Les régions polaires sont de plus en plus considérées comme étant :

• géopolitiquement et économiquement importantes,

• extrêmement vulnérables au changement climatique actuel et futur,

• les régions qui présentent le plus fort risque de bouleverser le climat mondial et par la suite, les populations humaines et la biodiversité.

Voici les principales prévisions régionales mises en avant dans le Troisième Rapport d’Évaluation (Third Assessment Report, Anisimov et al., 2001) :

? On prévoit une fonte accrue des glaciers arctiques et de la couche de glace du Groenland mais un épaississement de la couche de glace de l’Antarctique à cause de précipitations plus importantes.

? On prévoit une perte importante de glace composée d’eau de mer à chaque pôle.

? On s’attend à ce que la réduction du pergélisol et l’épaississement sur une grande surface de la couche active de l’Arctique modifient les paysages et endommagent les infrastructures.

? On prévoit que le changement climatique combiné à d’autres pressions affecte les communautés humaines de l’Arctique, en ayant des impacts particulièrement perturbateurs sur les peuples indigènes qui suivent un mode de vie traditionnel de subsistance.

? On s’attend à ce que les coûts et bénéfices varient en fonction des régions et des communautés.

? On prévoit que les modifications de l’albédo en raison de la diminution de la mer de glace et des étendues de neige renforcent le réchauffement de la surface et causent une réduction accrue de la couverture de glace et de neige.

Depuis plusieurs décennies, les températures de l’air à la surface de l’Arctique ont augmenté environ deux fois plus vite que la moyenne mondiale (McBean et al., 2005). Le réchauffement moyen par région au nord du 60°N a été de 1 à 2 °C avec un minimum de température dans les années 1960 et 1970. En Arctique, le record de température pour le XXe siècle est marqué par de fortes variations de faible fréquence et qui concernent plusieurs décennies (Polyakov et al., 2002). […]

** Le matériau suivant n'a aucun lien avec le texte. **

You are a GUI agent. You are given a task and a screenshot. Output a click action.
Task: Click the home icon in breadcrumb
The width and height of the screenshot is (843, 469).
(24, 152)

Le réchauffement le plus récent, de 1980 à nos jours, de la plupart du territoire Arctique est plus fort (environ 1 °C tous les 10 ans) en hiver et au printemps et plus faible en automne ; il est plus fort à l’intérieur des terres du nord de l’Asie et du nord-ouest de l’Amérique du nord (McBean et al., 2005). Ces dernières, de même que la péninsule antarctique, ont été les zones du globe qui se sont le plus réchauffées au cours des dernières décennies (Turner et al., 2007). Les mers sub-polaires de l’Atlantique nord se sont peu réchauffées au cours de la même période, probablement à cause de leur forte connexion avec les eaux profondes et froides. Les températures de la couche supérieure de la troposphère et de la stratosphère de l’Arctique se sont refroidies au cours des dernières décennies, à cause de l’augmentation des gaz à effet de serre et de la diminution de l’ozone stratosphérique depuis 1979 (Weatherhead et al., 2005).

Les précipitations en Arctique ont augmenté au cours du siècle précédent bien que cette tendance soit limitée (environ 1% tous les dix ans), fortement variable dans l’espace et très incertaine à cause de défaillances du réseau de mesures pluviométriques (McBean et al., 2005) et de la difficulté d’obtenir des mesures exactes en matière de précipitations sous forme de pluie et de neige dans des régions polaires venteuses. Il n’y a aucune preuve d’une augmentation systématique du nombre de tempêtes violentes en Arctique (Atkinson, 2005) bien que la vulnérabilité des côtes face aux tempêtes s’amplifie avec le retrait de la glace.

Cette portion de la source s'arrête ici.